The first legislative elections held under the new constitution took place in May 1999. Rabuka's coalition was defeated by Indo-Fijian parties led by Mahendra Chaudhry, who became Fiji's first Indo-Fijian prime minister. One year later, in May 2000, Chaudhry and most other members of parliament were taken hostage in the House of Representatives by gunmen led by ethnic Fijian nationalist George Speight. The standoff dragged on for 8 weeks, during which time Chaudhry was removed from office by the then-president due to his incapacitation — before the Fijian military seized power and brokered a negotiated end to the situation, then arrested Speight when he violated its terms. In February 2002, Speight was convicted of treason and is currently serving a life sentence. Former banker Laisenia Qarase was named interim Prime Minister and head of the interim civilian government by the military and the Great Council of Chiefs in July. In 2001, after a decision to restore the suspended constitution, Qarase defeated Chaudhry in a hotly contested election.

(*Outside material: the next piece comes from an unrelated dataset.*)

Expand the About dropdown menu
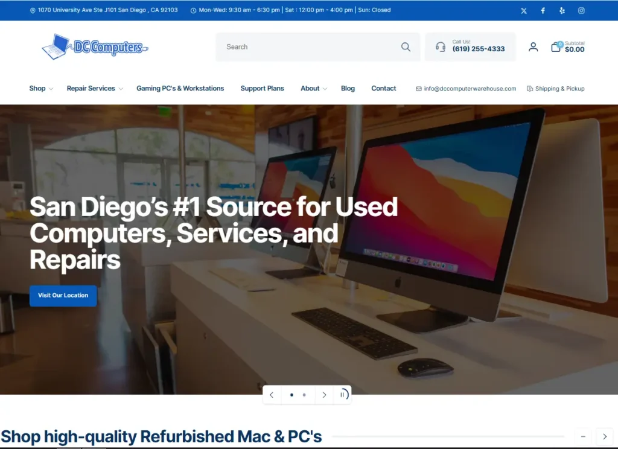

==The Qarase era and the 2006 coup==

The 2000 coup left deep divisions in Fijian society. The Qarase government pursued controversial legislation proposing to compensate victims and pardon persons convicted of involvement in the coup. The legislation was presented as a way of laying the past to rest, but further antagonized the Indo-Fijian community as well as some sections of the indigenous Fijian community, including the Republic of Fiji Military Forces. Tensions between the government and the Military kept the nation in suspense from 2004 onwards, and saw a major escalation around the turn of 2005 and 2006. The Qarase government narrowly won reelection in May 2006, and subsequently formed a grand coalition with the rival Fiji Labour Party (FLP). The coalition government failed to placate the Military, however, and in late November it became clear that the government could not enforce its authority when the Military began openly defying its orders. The impasse culminated in a coup d'état on 5 December. Commodore Frank Bainimarama declared himself Acting President. On 4 January 2007, Bainimarama announced that he was restoring executive power to President Iloilo, who made a broadcast endorsing the actions of the military. The next day, Iloilo named Bainimarama as the interim Prime Minister, indicating that the military was still effectively in control.

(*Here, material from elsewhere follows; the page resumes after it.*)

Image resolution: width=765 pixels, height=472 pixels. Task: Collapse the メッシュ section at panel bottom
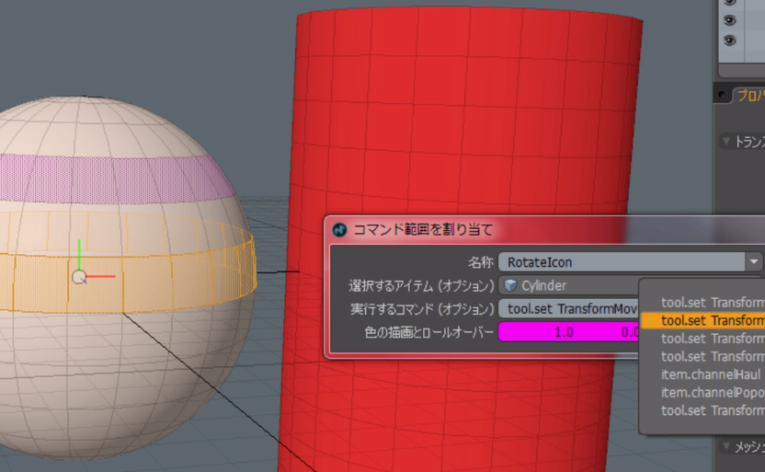click(725, 446)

== The 2009 constitutional crisis and aftermath ==

On 9 April 2009, the Court of Appeal ruled that the Military-backed interim government was illegal, and ordered President Iloilo to appoint a neutral caretaker government pending general elections. Instead of following the court order, the interim government resigned, and Iloilo announced the following day in a televised broadcast that he was abrogating the 1997 Constitution. He dismissed all judges and civil servants, appointed himself Head of State "of the new order", and reappointed Bainimarama as Prime Minister, who announced that elections would not be held until 2014.

Effectively, the Military remained in complete control of the country. Iloilo retired as president in July 2009 and was replaced by Ratu Epeli Nailatikau, a former Commander of the RFMF. A new constitution was promulgated in 2013, leading to elections in September 2014, which were won by Bainimarama and his FijiFirst Party.

== The 2020-2021 COVID-19 pandemic ==

On 19 March, Fiji confirmed its first case of COVID-19 in Lautoka. As a precautionary measure, the Government of Fiji announced the lockdown of the city until 7 April 2020. Later on 2 April, the Government announced a lockdown of Suva, after confirmed cases in the capital. As the cases rose, Prime Minister Voreqe Bainimarama announced a nationwide curfew from 8pm to 5am. Schools and non-essential services was closed and the public was advised to stay at home and practice good hygiene. Since June 2020, Fiji has successfully managed to eliminate community transmissions of the virus and were able to lift its COVID-19 restrictions. The country received its COVID-19 vaccines in early March 2021 and administered it to frontline workers and first responders. As of March 2021, Fiji has confirmed 66 cases of COVID-19 and 2 deaths with the most cases being from the border.